Please copy the text lines of the data below word for word, leaving out the pictures.

#### EXCERPTED DATA

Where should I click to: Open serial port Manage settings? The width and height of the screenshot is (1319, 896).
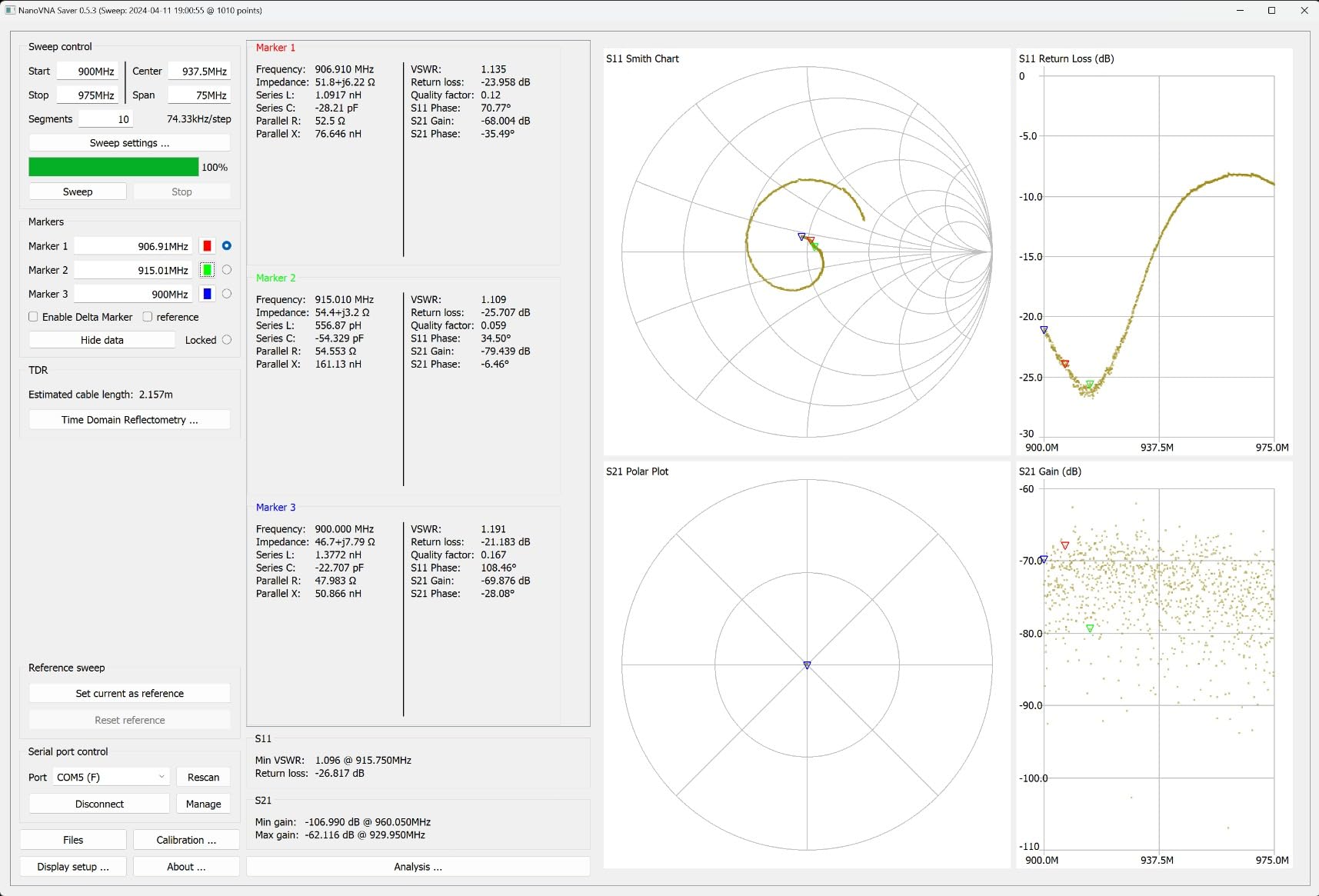click(x=202, y=804)
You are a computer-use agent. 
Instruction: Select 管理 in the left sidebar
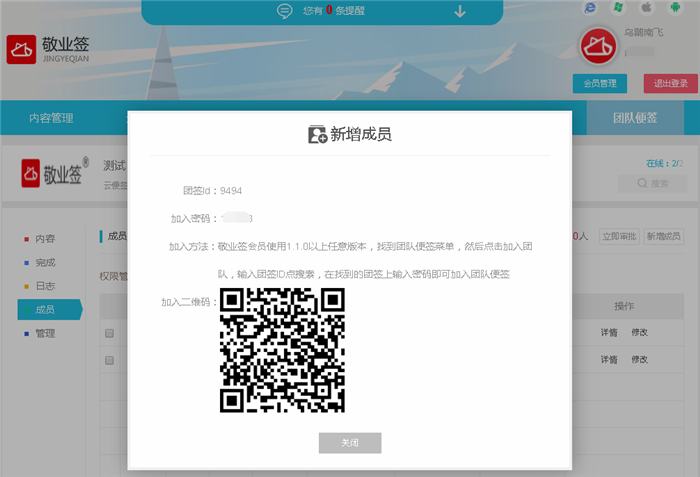(x=45, y=333)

########

» **CORRECT ANSWER**:
Where should I click to: Open serial port Manage settings? The width and height of the screenshot is (1319, 896).
click(x=202, y=804)
You are a computer-use agent. 
Instruction: Select 管理 in the left sidebar
(x=45, y=333)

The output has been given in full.